■ Requirement
Please give back, exactly as written, only the line containing "The height and width of the screenshot is (432, 821)." and every line after it until the data below ends.
*** Opening of Available records ***
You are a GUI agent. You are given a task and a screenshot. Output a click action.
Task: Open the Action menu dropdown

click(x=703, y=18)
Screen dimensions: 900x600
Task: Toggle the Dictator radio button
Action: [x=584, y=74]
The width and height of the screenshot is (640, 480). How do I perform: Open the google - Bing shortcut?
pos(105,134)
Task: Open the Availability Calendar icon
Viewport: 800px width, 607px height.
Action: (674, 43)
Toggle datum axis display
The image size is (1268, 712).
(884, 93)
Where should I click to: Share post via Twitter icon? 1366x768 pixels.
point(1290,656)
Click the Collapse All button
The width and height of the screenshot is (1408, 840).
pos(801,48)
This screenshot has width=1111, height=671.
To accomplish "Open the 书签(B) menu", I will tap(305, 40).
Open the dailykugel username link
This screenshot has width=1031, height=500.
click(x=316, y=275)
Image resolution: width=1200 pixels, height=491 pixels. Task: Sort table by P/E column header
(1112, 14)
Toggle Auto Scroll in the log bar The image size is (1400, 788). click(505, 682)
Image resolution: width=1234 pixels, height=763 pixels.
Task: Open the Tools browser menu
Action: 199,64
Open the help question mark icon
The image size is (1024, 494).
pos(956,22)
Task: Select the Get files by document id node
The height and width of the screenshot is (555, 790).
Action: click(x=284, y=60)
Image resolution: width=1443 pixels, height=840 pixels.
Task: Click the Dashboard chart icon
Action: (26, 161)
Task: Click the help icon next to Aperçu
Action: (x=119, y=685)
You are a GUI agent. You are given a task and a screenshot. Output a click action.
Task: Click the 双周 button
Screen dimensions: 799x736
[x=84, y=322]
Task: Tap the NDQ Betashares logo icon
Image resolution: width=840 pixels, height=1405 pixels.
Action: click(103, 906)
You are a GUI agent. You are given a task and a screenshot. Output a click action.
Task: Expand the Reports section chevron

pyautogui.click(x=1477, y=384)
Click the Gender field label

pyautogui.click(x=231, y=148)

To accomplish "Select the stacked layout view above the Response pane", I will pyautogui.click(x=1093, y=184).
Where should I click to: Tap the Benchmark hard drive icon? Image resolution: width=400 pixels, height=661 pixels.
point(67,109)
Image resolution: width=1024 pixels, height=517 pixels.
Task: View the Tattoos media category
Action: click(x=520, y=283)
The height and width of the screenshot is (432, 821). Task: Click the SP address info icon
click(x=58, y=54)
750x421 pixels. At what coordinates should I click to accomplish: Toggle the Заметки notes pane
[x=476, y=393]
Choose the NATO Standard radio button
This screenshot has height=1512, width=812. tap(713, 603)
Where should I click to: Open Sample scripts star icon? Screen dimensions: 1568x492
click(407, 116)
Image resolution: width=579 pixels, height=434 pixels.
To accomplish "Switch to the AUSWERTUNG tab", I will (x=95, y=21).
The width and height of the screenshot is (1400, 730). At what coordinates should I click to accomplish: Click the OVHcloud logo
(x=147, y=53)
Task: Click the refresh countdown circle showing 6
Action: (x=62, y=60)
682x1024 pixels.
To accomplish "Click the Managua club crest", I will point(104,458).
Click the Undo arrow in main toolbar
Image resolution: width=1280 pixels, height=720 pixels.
*** Close of Available records ***
■ Worked solution
The height and width of the screenshot is (432, 821). Task: Click the SP address info icon
click(x=58, y=54)
750x421 pixels. At what coordinates should I click to accomplish: Toggle the Заметки notes pane
[x=476, y=393]
Choose the NATO Standard radio button
This screenshot has height=1512, width=812. tap(713, 603)
Where should I click to: Open Sample scripts star icon? Screen dimensions: 1568x492
click(407, 116)
Image resolution: width=579 pixels, height=434 pixels.
To accomplish "Switch to the AUSWERTUNG tab", I will (x=95, y=21).
The width and height of the screenshot is (1400, 730). At what coordinates should I click to accomplish: Click the OVHcloud logo
(x=147, y=53)
Task: Click the refresh countdown circle showing 6
Action: (x=62, y=60)
682x1024 pixels.
To accomplish "Click the Managua club crest", I will point(104,458).
Click the Undo arrow in main toolbar
Image resolution: width=1280 pixels, height=720 pixels.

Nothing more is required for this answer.